• **Supplied passage**
☆ ☆ ☆

Medeina followed me downstairs as I donned my parka and grabbed the leash. She immediately disappeared into the dark part of the house, and I called to her out of fear she was using the front hall instead of waiting to go outside. She came and I discovered that I had forgotten to take off her fence collar the night before. (We just installed an invisible fence, and I am not yet in the routine of taking off her collar each night.) Snapping on her leash, we went outside. I stood on the porch in my parka and slippers while she did her business and ran around the yard, exploring all the fresh sleet/snow/ice, which precipitated in that order overnight. I played Sudoku on my phone while I shivered and waited for her to finish.
By 7:30 we had come back in the house and I had a chance to do my own business in the bathroom, take fresh water to the chickens, and open the coop for the day. I decided to write this post, so I pulled out a notebook to record everything I did and at what times. E was up by now, as was R, both delighting in a 4th day off from school in a row (the previous day was a teacher workshop day). I noticed that the almonds I had set to soak had been there for two days rather than 7-12 hours, so I drained them and loaded them into the dehydrator. I got a load of laundry on to remedy my empty dresser drawers, and noticed that I was running low on laundry soap. Time to make some more.
I grabbed the necessary ingredients and returned to the kitchen, then discovered that my favorite saucepan still had green beans from last night in it. I decided to dump them into the chicken broth and free up my pot. Nope. I hadn’t started the chicken broth yet and the carcass was still sitting in the refrigerator in my favorite stock pot. Naturally, of course, I needed that stockpot to cook the beans for dinner that night. Well, if I make the broth early enough, I can then wash out the stockpot to make dinner. This is a normal game of 15 that I often play, whether it is with available dishes, or rearranging furniture.
My kitchen computer was slow, so I rebooted it and ate a quick breakfast. By 8:00, I was starting my chicken broth. I thought this would be a good topic to for a blog post, so I snapped a couple of pictures while I started the process. Then I got on Ravelry to find a nice project for a partial skein of yarn I have. The kids asked about TV, and I told them that they had to shovel the driveway before watching TV, so they grumblingly trudged outside to wield shovels.
I distract very easily, so I set a timer for the chicken broth. Otherwise, it would have sat there on the stove most of the day as I kept reminding myself I needed to get to it as soon as I finished XYZ. Little A was up by now, and Medeina greeted her by grabbing her pajamas in her teeth and trying to play with her. I had to call her off several times so A could just get to the bathroom. She then wanted to go out and play in the snow/ice, so I helped her find her snow gear. The puppy had helpfully scattered her things around the house. Once she was outside, I returned to my Ravelry search.

☆ ☆ ☆

• **Source material**
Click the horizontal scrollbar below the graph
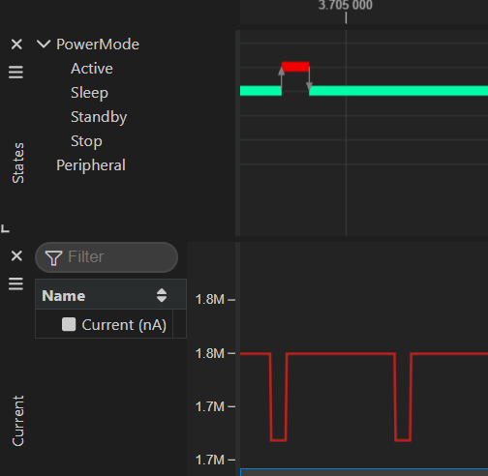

☆ ☆ ☆

• **Exercise set**
a: Name every household member the morning-routine post identifies only by a single initial.
b: Please pick up the morning-routine post after its final sentence and carry on writing it.
The data has no connection to the morning-routine post.

• **Answers to the problems**
a: E, R, A

b:
At 9:20, I noticed that I didn’t hear the washing machine anymore (the dryer has a buzzer, why can’t washers?), so I put that load in the dryer, put a second load on, and remembered that I was low on soap. I could probably get one more load and that was it. Seeing a load of clean sheets and blankets sitting abandoned in the corner of the laundry room, I decided to be productive and folded it. I don’t know why I didn’t fold it when it came out of the dryer, probably a week ago. I then snuck back onto Ravelry to peruse patterns. At least it wasn’t Facebook. At some point, the kids came in again and I allowed them to turn on the TV.
At 10:00, my broth alarm went off and I reluctantly dragged myself away from pretty knitting patterns to do the next step of the broth. I collected all my vegetables, chopped them up, photographed them, and dumped them in the pot after removing the chicken carcass. I will explain my process in a future post. Then I sat down to start writing up that blog post on making chicken broth. Alas, the Ravelry page was still up and I could not resist its siren song, so the post didn’t get started.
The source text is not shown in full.